Le dernier exemple flagrant de ce vaste mouvement touche le prestigieux Festival Glyndebourne, en Angleterre, qui a annoncé juste avant le temps des Fêtes qu’il allait « repenser la manière dont des opéras offensants » sont offerts au public. La compagnie reconnaît que certaines œuvres contiennent des points de vue « historiques et sociaux » qui peuvent choquer le public d’aujourd’hui.

« Là où autrefois l’exotisme et l’orientalisme de la représentation des cultures non européennes étaient acceptables, nous reconnaissons à travers notre objectif que ce qui était mal à l’époque l’est encore toujours aujourd’hui », peut-on lire dans un communiqué.

Élimination du blackface dans Aïda

Ce festival rejoint le Teatro Real, de Madrid qui, l’automne dernier, a annoncé qu’il éliminait toute présence de blackface dans sa production d’Aïda. Plus tôt, en 2022, l’Arena Di Verona a eu le malheur de recourir à cette ancienne pratique (dans le même opéra) et s’est attiré les foudres de certains spectateurs et d’artistes (la soprano américaine Angel Blue s’est retirée de la production).

Je dois dire que je suis entièrement d’accord avec cette vision. Il est même renversant de voir que cela n’est pas encore réglé. Depuis toujours, les amateurs d’opéra acceptent qu’un personnage de 17 ans soit chanté par un interprète de 43 ans. Alors, peuvent-ils faire preuve d’imagination pour le reste ?

D’un côté, on lutte contre les transformations, et de l’autre, on recherche l’authenticité. Le ténor allemand Jonas Kaufman a goûté aux effets de ce mélange de revendications. Alors qu’il tenait le rôle-titre d’Otello, de Verdi, en novembre 2021, au Teatro di San Carlo de Naples, il a eu droit à quelques huées. Le public n’a pas accepté que Kaufman, qui est blanc, interprète ce personnage, qui est noir.

Cela nous ramène à la question de l’inclusion à l’opéra. De grands pas ont été faits ces dernières années, mais il reste beaucoup à faire. S’il y avait suffisamment de chanteurs noirs pour interpréter Otello, le problème ne se poserait pas.

Parlant d’Otello, le chorégraphe de renom John Neumeir a eu la surprise de sa vie en apprenant que le travail qu’il avait fait autour de ce ballet a été annulé par le directeur du Ballet royal danois de Copenhague à cause des « stéréotypes racistes » qu’il véhiculait.

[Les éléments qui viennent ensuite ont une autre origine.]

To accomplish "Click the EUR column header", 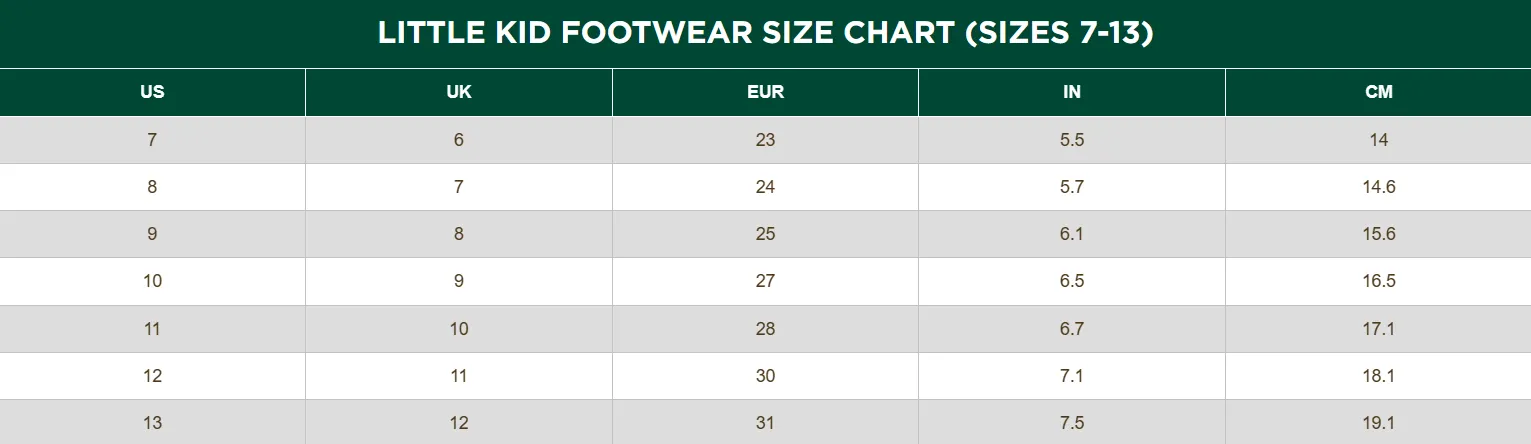I will [x=765, y=92].
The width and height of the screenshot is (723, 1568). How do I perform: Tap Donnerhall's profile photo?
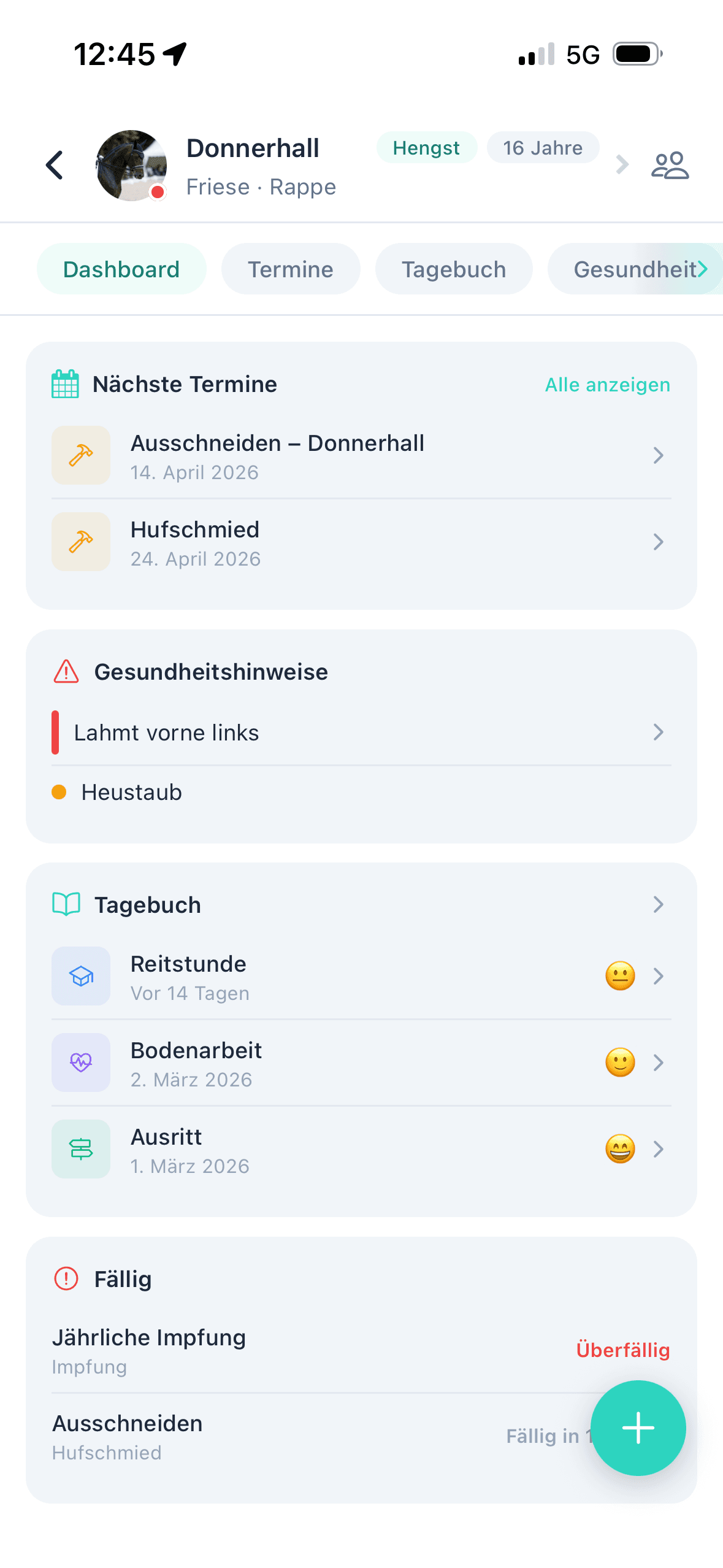(x=131, y=165)
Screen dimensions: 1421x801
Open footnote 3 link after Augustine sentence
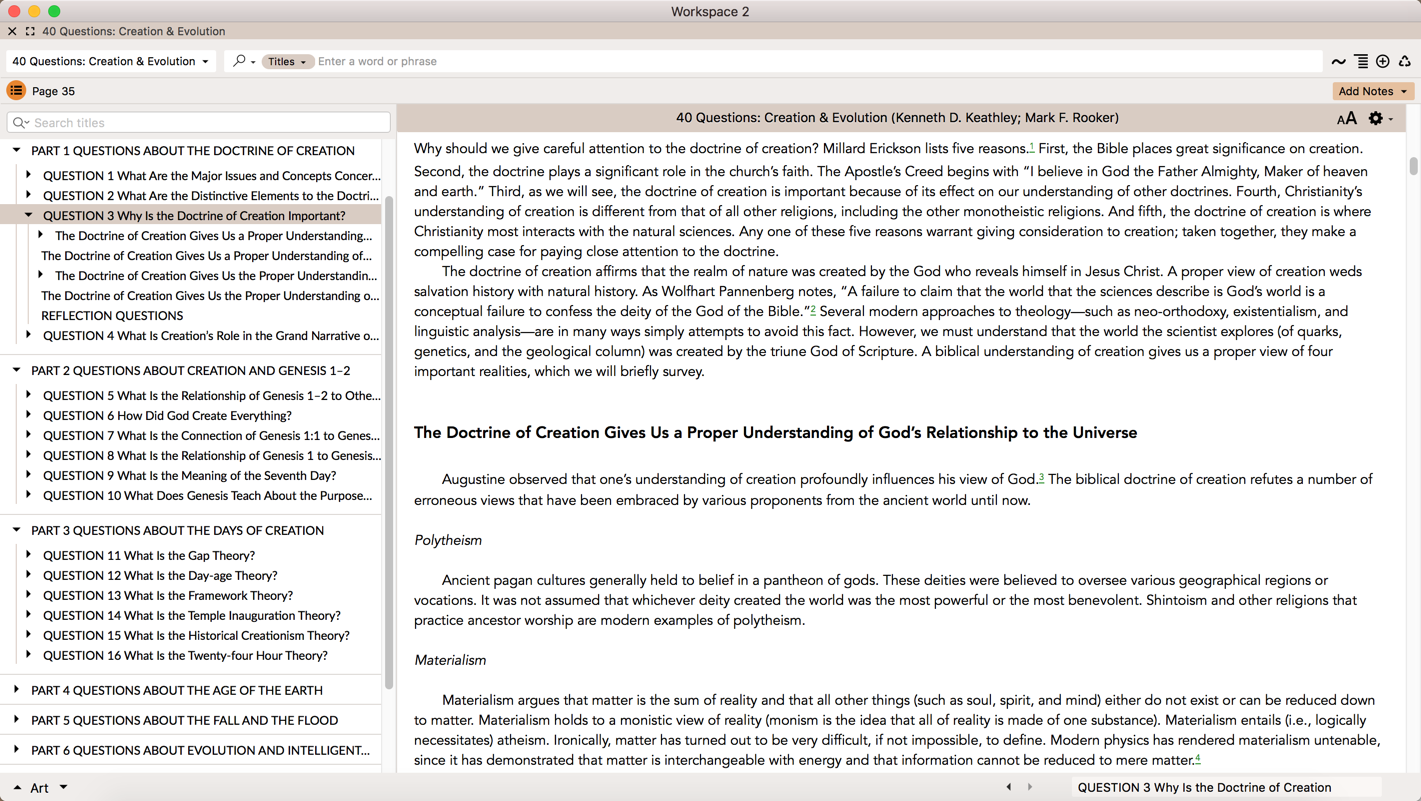point(1041,477)
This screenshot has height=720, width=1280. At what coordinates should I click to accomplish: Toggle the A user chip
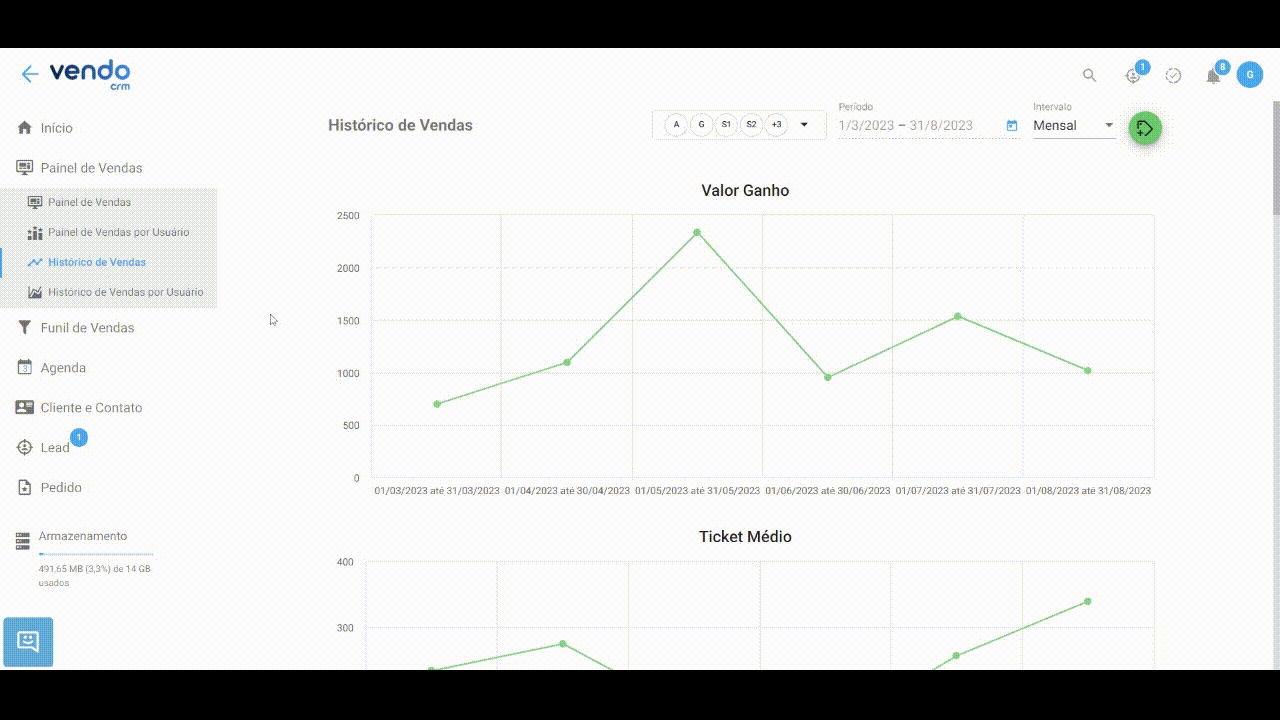click(676, 125)
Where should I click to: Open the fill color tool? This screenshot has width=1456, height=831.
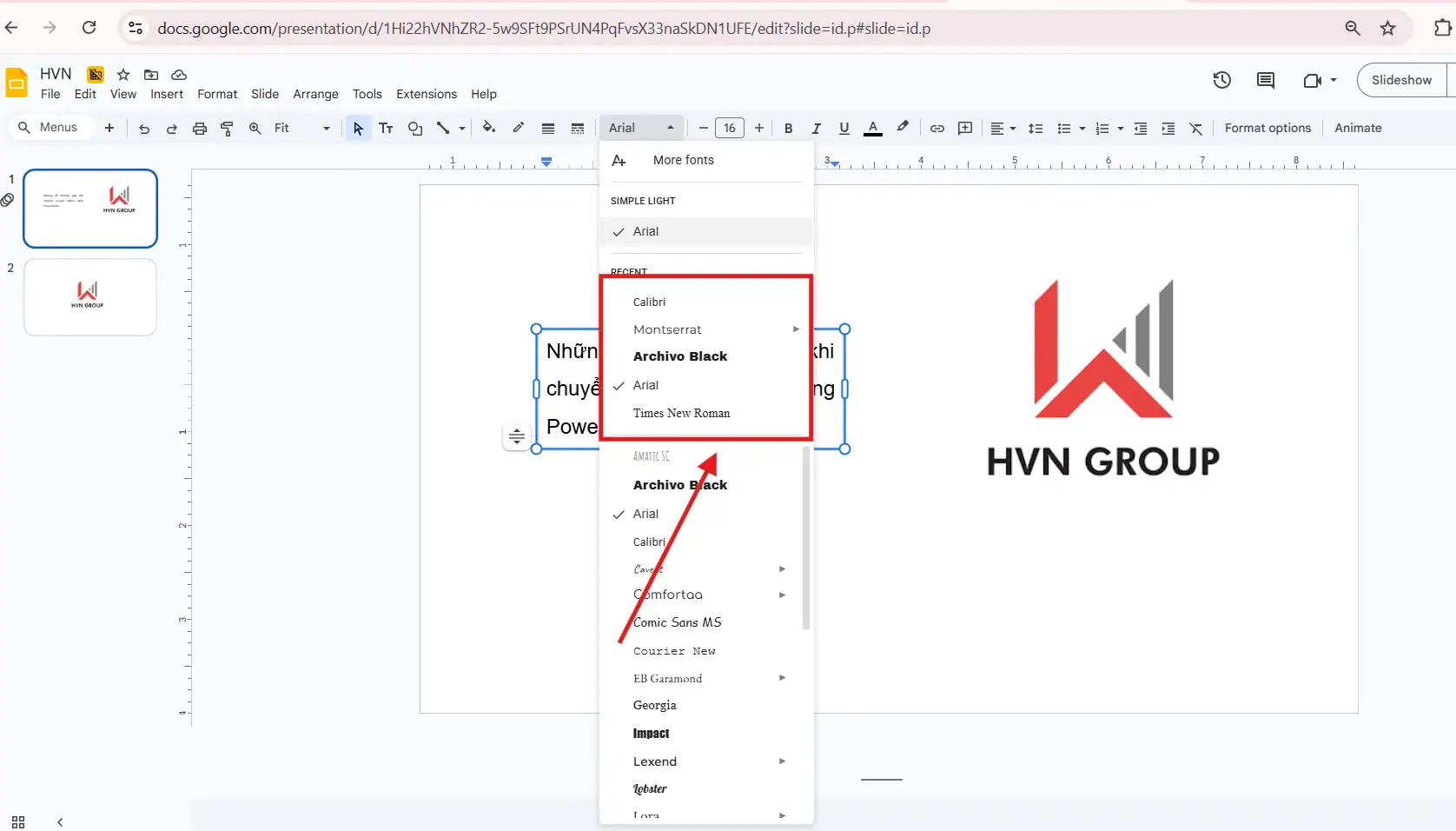(489, 128)
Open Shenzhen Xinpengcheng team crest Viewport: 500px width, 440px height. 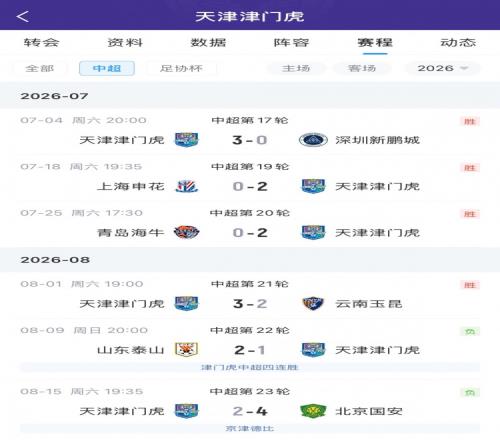pyautogui.click(x=313, y=140)
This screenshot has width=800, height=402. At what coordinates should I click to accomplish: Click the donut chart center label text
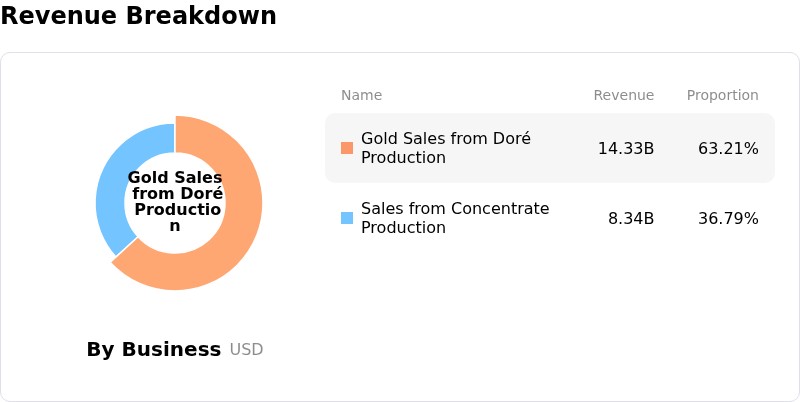(175, 202)
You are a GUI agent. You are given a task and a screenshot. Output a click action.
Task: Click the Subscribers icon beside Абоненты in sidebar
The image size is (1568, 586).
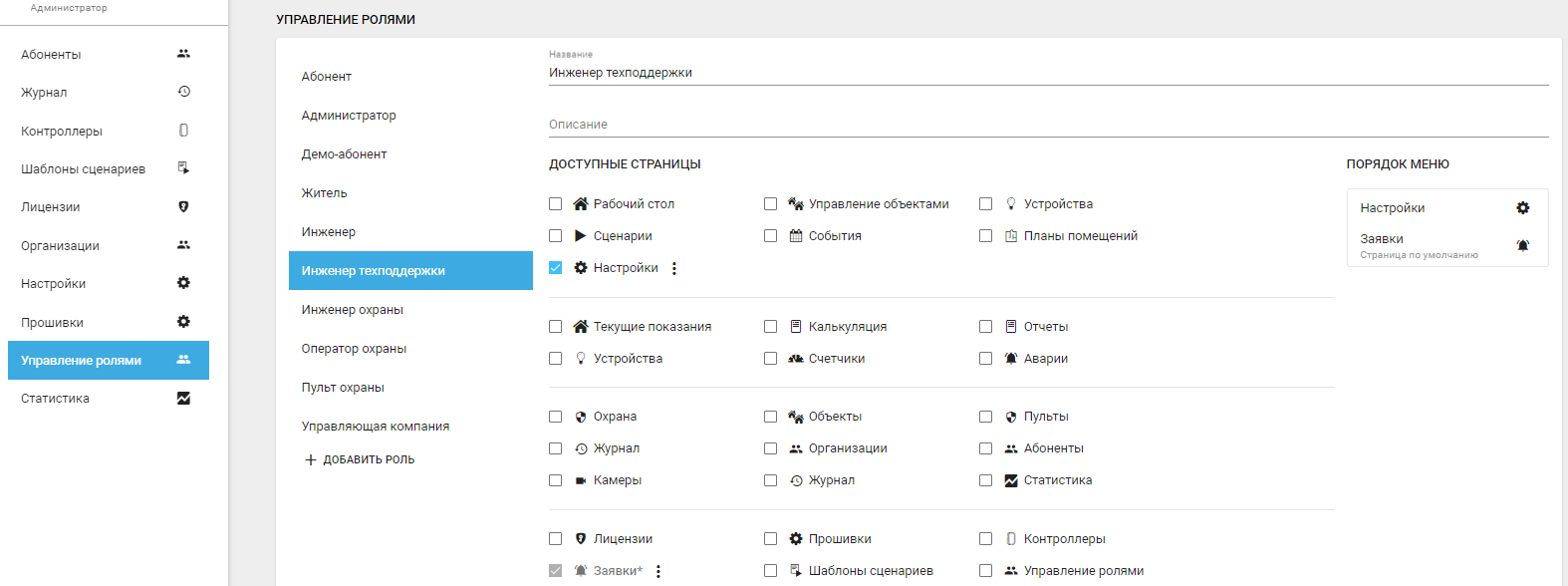pyautogui.click(x=183, y=54)
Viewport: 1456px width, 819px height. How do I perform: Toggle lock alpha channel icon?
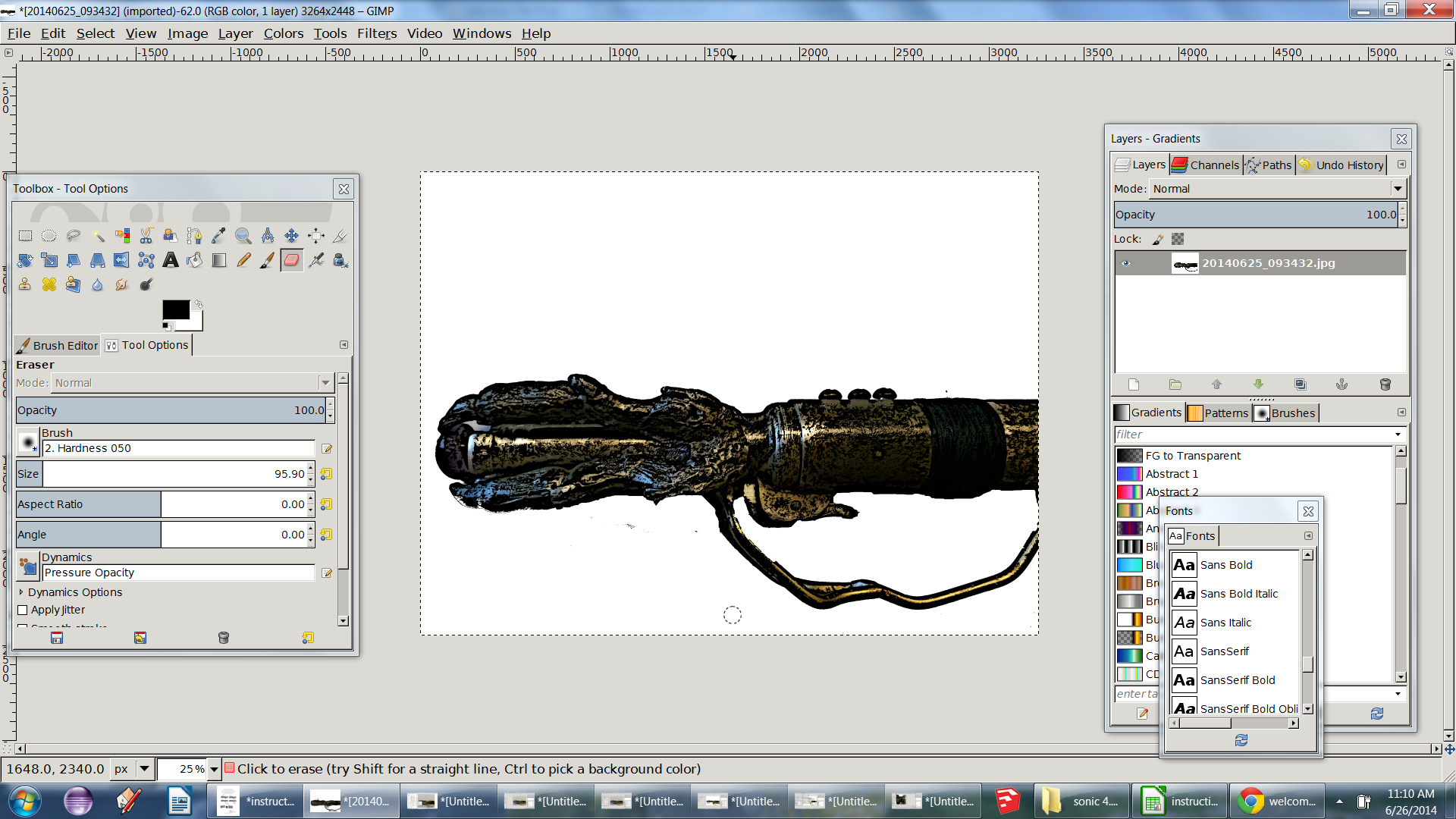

La représentation d’une danse africaine fut l’élément déclencheur de cette polémique lancée par les danseurs. La scène, qui ne durait que deux minutes, montrait un danseur blanc peint en bleu exécutant une danse africaine. Le chorégraphe de 83 ans s’est défendu en disant que cette danse était « codifiée et documentée ». Cela n’a pas réussi à convaincre la direction qui a mis ce ballet au rancart en novembre dernier.

La misogynie de Mozart

Certaines maisons d’opéra exigent maintenant un travail de préparation plus attentionné avant la présentation d’un opéra. Ce fut le cas au Royal Opera House de Londres lors de la production de Madama Butterfly l’été dernier. Pendant un an, des spécialistes ont accompagné le metteur en scène afin d’assurer un respect de la culture japonaise dans sa représentation (décor, costumes, maquillage, etc.).

Ça, ce sont des choses qui peuvent être plus facilement repensées. Mais l’opéra est un monde archi-complexe qui offre des écueils et des défis de toutes sortes aux metteurs en scène.

Qu’allons-nous faire de certains éléments « gênants » qui sont au cœur des histoires imaginées par les librettistes ? Doit-on supprimer la misogynie qu’on retrouve dans Così Fan Tutte, de Mozart, ou les exemples d’inceste dans le Ring, de Wagner ?

Comment composer avec le sort réservé à certains personnages féminins comme Tosca, Carmen, Desdémone ou Pamina ? Agressées, enlevées ou séquestrées, les femmes n’ont pas toujours le beau rôle à l’opéra.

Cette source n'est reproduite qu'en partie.